- Work to complete:
Your task is to copy every record exactly.

┄┄┄┄┄┄┄┄┄┄┄┄┄┄┄┄┄┄┄┄

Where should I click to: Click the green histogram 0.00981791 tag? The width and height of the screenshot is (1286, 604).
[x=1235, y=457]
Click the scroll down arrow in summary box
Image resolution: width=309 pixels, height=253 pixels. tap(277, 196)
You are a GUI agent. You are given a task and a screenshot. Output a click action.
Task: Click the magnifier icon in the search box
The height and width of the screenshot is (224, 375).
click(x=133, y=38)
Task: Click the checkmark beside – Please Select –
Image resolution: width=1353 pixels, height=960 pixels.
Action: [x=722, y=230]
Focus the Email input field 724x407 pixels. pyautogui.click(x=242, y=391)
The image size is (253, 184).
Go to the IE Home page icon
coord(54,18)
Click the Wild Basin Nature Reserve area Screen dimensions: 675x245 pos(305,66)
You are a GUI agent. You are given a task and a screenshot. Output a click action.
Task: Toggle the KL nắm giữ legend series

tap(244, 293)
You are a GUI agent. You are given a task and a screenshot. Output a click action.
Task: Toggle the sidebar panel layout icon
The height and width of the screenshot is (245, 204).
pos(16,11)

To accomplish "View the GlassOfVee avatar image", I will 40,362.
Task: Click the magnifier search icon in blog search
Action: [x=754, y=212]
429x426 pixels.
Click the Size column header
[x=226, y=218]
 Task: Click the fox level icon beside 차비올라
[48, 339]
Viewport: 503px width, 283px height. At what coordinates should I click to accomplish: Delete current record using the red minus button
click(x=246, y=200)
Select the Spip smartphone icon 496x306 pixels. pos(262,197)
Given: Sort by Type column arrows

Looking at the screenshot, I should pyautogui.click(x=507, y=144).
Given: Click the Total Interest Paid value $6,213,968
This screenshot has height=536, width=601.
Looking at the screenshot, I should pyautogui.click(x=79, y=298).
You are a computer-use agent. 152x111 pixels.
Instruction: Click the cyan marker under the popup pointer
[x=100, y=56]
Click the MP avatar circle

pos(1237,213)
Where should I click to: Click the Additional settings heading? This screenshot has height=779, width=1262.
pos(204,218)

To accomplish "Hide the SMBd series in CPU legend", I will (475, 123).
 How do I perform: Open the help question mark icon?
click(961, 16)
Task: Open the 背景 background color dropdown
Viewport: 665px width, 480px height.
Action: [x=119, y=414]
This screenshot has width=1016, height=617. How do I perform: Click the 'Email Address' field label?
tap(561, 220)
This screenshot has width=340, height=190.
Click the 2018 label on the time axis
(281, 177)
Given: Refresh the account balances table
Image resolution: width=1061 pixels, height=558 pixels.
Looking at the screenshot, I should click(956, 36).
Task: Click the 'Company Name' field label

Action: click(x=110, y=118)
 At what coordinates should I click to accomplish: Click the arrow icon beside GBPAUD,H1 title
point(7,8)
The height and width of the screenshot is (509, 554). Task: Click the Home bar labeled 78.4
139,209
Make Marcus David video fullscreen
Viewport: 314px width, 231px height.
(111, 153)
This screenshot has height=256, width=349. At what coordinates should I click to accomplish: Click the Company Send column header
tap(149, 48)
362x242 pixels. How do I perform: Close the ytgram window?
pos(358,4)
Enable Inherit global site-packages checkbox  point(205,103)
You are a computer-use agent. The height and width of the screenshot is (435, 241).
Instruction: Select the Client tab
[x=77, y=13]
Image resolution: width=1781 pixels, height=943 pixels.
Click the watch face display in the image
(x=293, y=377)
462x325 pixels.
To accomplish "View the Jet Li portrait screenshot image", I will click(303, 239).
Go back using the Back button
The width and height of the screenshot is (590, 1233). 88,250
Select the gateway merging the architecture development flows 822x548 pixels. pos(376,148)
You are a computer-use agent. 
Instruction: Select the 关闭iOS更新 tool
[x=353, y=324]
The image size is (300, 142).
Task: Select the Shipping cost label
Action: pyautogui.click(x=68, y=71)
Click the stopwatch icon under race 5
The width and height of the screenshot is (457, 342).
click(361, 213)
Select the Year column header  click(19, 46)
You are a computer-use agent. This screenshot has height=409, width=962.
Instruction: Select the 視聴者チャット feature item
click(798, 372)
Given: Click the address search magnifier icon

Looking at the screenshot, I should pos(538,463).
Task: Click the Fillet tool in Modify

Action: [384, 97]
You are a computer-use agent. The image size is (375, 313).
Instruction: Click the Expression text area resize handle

┄┄┄┄┄┄┄┄┄┄┄┄┄┄┄┄┄┄┄┄

- Answer to this problem:
Where should I click to: Click the green histogram 0.00981791 tag? The width and height of the screenshot is (1286, 604).
[x=1235, y=457]
Click the scroll down arrow in summary box
Image resolution: width=309 pixels, height=253 pixels. tap(277, 196)
You are a GUI agent. You are given a task and a screenshot. Output a click action.
Task: Click the magnifier icon in the search box
The height and width of the screenshot is (224, 375).
click(x=133, y=38)
Task: Click the checkmark beside – Please Select –
Image resolution: width=1353 pixels, height=960 pixels.
Action: [x=722, y=230]
Focus the Email input field 724x407 pixels. pyautogui.click(x=242, y=391)
The image size is (253, 184).
Go to the IE Home page icon
coord(54,18)
Click the Wild Basin Nature Reserve area Screen dimensions: 675x245 pos(305,66)
You are a GUI agent. You are given a task and a screenshot. Output a click action.
Task: Toggle the KL nắm giữ legend series

tap(244, 293)
You are a GUI agent. You are given a task and a screenshot. Output a click action.
Task: Toggle the sidebar panel layout icon
The height and width of the screenshot is (245, 204).
pos(16,11)

To accomplish "View the GlassOfVee avatar image", I will 40,362.
Task: Click the magnifier search icon in blog search
Action: [x=754, y=212]
429x426 pixels.
Click the Size column header
[x=226, y=218]
 Task: Click the fox level icon beside 차비올라
[48, 339]
Viewport: 503px width, 283px height. At what coordinates should I click to accomplish: Delete current record using the red minus button
click(x=246, y=200)
Select the Spip smartphone icon 496x306 pixels. pos(262,197)
Given: Sort by Type column arrows

Looking at the screenshot, I should pyautogui.click(x=507, y=144).
Given: Click the Total Interest Paid value $6,213,968
This screenshot has height=536, width=601.
Looking at the screenshot, I should pyautogui.click(x=79, y=298).
You are a computer-use agent. 152x111 pixels.
Instruction: Click the cyan marker under the popup pointer
[x=100, y=56]
Click the MP avatar circle

pos(1237,213)
Where should I click to: Click the Additional settings heading? This screenshot has height=779, width=1262.
pos(204,218)

To accomplish "Hide the SMBd series in CPU legend", I will (475, 123).
 How do I perform: Open the help question mark icon?
click(961, 16)
Task: Open the 背景 background color dropdown
Viewport: 665px width, 480px height.
Action: [x=119, y=414]
This screenshot has width=1016, height=617. How do I perform: Click the 'Email Address' field label?
tap(561, 220)
This screenshot has width=340, height=190.
Click the 2018 label on the time axis
(281, 177)
Given: Refresh the account balances table
Image resolution: width=1061 pixels, height=558 pixels.
Looking at the screenshot, I should click(956, 36).
Task: Click the 'Company Name' field label

Action: click(x=110, y=118)
 At what coordinates should I click to accomplish: Click the arrow icon beside GBPAUD,H1 title
point(7,8)
The height and width of the screenshot is (509, 554). Task: Click the Home bar labeled 78.4
139,209
Make Marcus David video fullscreen
Viewport: 314px width, 231px height.
(111, 153)
This screenshot has height=256, width=349. At what coordinates should I click to accomplish: Click the Company Send column header
tap(149, 48)
362x242 pixels. How do I perform: Close the ytgram window?
pos(358,4)
Enable Inherit global site-packages checkbox  point(205,103)
You are a computer-use agent. The height and width of the screenshot is (435, 241).
Instruction: Select the Client tab
[x=77, y=13]
Image resolution: width=1781 pixels, height=943 pixels.
Click the watch face display in the image
(x=293, y=377)
462x325 pixels.
To accomplish "View the Jet Li portrait screenshot image", I will click(303, 239).
Go back using the Back button
The width and height of the screenshot is (590, 1233). 88,250
Select the gateway merging the architecture development flows 822x548 pixels. pos(376,148)
You are a computer-use agent. 
Instruction: Select the 关闭iOS更新 tool
[x=353, y=324]
The image size is (300, 142).
Task: Select the Shipping cost label
Action: pyautogui.click(x=68, y=71)
Click the stopwatch icon under race 5
The width and height of the screenshot is (457, 342).
click(361, 213)
Select the Year column header  click(19, 46)
You are a computer-use agent. This screenshot has height=409, width=962.
Instruction: Select the 視聴者チャット feature item
click(798, 372)
Given: Click the address search magnifier icon

Looking at the screenshot, I should pos(538,463).
Task: Click the Fillet tool in Modify

Action: [384, 97]
You are a computer-use agent. The image size is (375, 313).
Instruction: Click the Expression text area resize handle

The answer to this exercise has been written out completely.